QUINTA, 10/01/2019, 19:25

TCGL e Londrisul aceitam prorrogar contrato com a CMTU por mais seis meses em Londrina

TCGL e Londrisul aceitam prorrogar contrato com a CMTU por mais seis meses em Londrina

A Companhia Municipal de Trânsito e Urbanização informou por meio de nota na manhã desta quinta-feira que a Transportes Coletivos Grande Londrina e a Londrisul aceitaram prorrogar por mais seis meses o contrato que possuem com o município. O acordo venceria no próximo dia 19, mas, agora, com o consenso entre as partes, o serviço vai continuar a ser prestado normalmente pelas empresas pelo menos até julho deste ano. Ou seja, não há mais o risco de os usuários ficarem sem ônibus em Londrina ainda este mês.

A CMTU informa que nada muda em relação ao contrato, inclusive a tarifa, que, no último dia primeiro, subiu de R$ 3,95 para R$ 4,25 na cidade.

A companhia precisou prorrogar o vínculo com as atuais empresas para ter mais tempo de planejar e lançar a licitação que pode mudar o sistema de transporte coletivo em Londrina. O processo, que prevê a contratação de novas empresas, chegou a ser formulado e até iria ser lançado no dia 26 do mês passado, mas uma liminar obtida pela TCGL no Tribunal de Contas do Estado suspendeu a realização do certame para a correção de possíveis irregularidades constatadas.

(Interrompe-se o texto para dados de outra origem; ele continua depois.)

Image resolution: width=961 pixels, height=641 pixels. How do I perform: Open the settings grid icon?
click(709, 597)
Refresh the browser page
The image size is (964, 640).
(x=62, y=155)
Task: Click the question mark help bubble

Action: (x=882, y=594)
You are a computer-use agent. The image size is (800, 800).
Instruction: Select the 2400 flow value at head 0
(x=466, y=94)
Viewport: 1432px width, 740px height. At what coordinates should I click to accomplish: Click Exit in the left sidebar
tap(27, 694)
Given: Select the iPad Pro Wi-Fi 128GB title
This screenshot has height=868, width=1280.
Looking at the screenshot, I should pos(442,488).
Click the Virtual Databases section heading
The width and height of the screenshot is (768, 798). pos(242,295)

O principal embate estaria na questão financeira. Pelo contrato vigente, a empresa tem garantida uma taxa de capital de 12% ao ano, que é o lucro sobre o investimento. Já a proposta do novo contrato oferece ganho baseado na Selic, taxa básica de juros da economia, medida pelo Banco Central, atualmente 6,75% ao ano. Outro ponto de discordância é a taxa de lucro das empresas, vigente no contrato atual e que encarece a tarifa. No atual contrato a variação prevista fica entre 7,5% e 10%. O novo contrato oferece entre zero e 6%.

A assessoria de imprensa da CMTU informou que ninguém vai gravar entrevista sobre essa prorrogação de contrato com as empresas do transporte coletivo. No início da semana, porém, o presidente da companhia, Marcelo Cortez, conversou com a CBN, e garantiu que o município vai fazer de tudo pra não deixar os usuários sem o serviço e, principalmente, derrubar a liminar judicial pra continuar com o processo de licitação.

A reportagem também procurou a assessoria das empresas de ônibus, mas não obteve retorno até o fechamento desta reportagem.